Then my owed tax will be 1796.99.

Is that a correct formulas to calculate my taxes? If not, what am I missing or doing wrong here?

Thank you!


----------



## LAuberX (Jun 3, 2014)

If you drive only 10,000 "paid" UberSelect miles your gross fares will be on the order of $24,000 so adjust your estimate based on the per mile / per minute rate of the city you hope to work in.

Dallas is at 1.85/mile .25/minute gross as an example.


----------



## James Lee (Nov 10, 2015)

I live in Houston, with .3/min + 2.25/mile. I'm assuming 1,000 trips in a year with 10 miles per each trip.
4,000 ($4 base fare * 1000 trips)
3000 (.3/min * 1000 trips * 10 min/trip)
22500 (2.25/mile * 1000 trips * 10 miles/trip)
1950 (1.95 safe rides * 1000 trips)

31,450 (roughly 31,000)

I know these numbers are not accurate since I haven't drove yet.
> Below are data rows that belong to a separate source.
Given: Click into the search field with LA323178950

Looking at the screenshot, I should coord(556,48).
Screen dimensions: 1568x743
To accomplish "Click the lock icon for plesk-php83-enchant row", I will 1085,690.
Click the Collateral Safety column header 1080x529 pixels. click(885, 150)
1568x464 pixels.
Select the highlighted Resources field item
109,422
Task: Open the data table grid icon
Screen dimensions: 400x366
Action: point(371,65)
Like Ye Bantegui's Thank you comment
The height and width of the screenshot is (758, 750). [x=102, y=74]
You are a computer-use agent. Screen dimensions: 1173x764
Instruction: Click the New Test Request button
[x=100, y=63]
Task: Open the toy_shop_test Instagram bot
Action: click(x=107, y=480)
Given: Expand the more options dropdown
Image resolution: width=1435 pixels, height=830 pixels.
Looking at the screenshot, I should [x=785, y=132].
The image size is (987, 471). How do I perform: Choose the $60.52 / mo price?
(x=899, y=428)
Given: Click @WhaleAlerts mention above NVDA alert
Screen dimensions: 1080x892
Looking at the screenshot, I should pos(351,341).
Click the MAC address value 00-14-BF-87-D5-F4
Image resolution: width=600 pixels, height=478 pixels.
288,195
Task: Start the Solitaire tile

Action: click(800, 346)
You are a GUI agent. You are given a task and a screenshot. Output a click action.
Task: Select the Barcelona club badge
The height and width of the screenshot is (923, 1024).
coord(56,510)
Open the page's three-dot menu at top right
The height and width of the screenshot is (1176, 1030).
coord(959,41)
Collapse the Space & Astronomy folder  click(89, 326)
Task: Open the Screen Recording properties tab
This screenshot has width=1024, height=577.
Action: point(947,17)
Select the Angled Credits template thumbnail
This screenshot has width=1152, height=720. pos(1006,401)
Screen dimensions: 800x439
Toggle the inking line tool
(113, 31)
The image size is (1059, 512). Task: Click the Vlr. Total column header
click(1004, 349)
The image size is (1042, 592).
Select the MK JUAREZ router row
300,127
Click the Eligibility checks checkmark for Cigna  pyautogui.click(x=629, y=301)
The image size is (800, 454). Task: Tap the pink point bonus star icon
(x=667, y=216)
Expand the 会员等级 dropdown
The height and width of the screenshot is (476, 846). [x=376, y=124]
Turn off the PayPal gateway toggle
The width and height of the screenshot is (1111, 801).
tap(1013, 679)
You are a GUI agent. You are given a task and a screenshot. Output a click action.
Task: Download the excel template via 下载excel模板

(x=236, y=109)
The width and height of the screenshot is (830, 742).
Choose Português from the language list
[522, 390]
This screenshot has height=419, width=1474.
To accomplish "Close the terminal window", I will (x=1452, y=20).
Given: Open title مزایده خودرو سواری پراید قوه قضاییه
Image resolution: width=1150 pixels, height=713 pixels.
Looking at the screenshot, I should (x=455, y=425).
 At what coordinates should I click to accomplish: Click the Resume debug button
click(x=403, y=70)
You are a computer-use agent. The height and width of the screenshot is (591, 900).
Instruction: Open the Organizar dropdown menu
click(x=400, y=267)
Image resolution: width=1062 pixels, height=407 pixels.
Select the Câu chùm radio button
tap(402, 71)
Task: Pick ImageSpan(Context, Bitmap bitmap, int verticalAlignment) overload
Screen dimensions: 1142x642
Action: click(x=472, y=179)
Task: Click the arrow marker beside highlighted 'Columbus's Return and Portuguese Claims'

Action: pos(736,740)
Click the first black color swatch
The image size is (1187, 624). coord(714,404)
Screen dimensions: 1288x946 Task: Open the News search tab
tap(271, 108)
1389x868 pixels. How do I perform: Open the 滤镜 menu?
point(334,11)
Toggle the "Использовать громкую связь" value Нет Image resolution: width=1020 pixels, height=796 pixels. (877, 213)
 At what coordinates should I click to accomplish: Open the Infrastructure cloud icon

But as far as tax formulas goes, is that the correct formula to calculate my taxes for the year?


----------



## UberGuitarist (Sep 14, 2015)

You calculated your self employment tax (15.3%), but not your federal income tax. There's not enough info to calculate federal income tax, as we would need the amount of other income, number of exemptions, filing status and standard vs itemized deduction, for starters, and it could get much more complicated. Your best bet would be simply to estimate the marginal tax rate (probably 10%, 15% or 25%).


----------



## James Lee (Nov 10, 2015)

Sorry, I'm single. My other full-time job, I'm making 63k + incentive which roughly 85k a year with 2 exemptions. I will be filing as standard mileage deduction.


----------



## James Lee (Nov 10, 2015)

Nvm, I found a formula to calculate Federal Income Tax, and came out to be $1,311 on top of that 
So I felt into 25% bracket....


----------



## UberGuitarist (Sep 14, 2015)

I came back to suggest 25%. I see you already got there. However, 25% of $11,745 is closer to $3,000 than to $1,300.


----------



## UberTaxPro (Oct 3, 2014)

James Lee said:


> I am currently in the process of becoming new Uber driver. I will be driving select.
> 
> Let's assume the numbers here. Assuming I made 1,000 trips with 10 miles each.
> 
> ...


You can find tax calculators here https://www.dinkytown.net/taxes.html
By using the self employment calculator and the 1040 calculator can get your estimate easily.


----------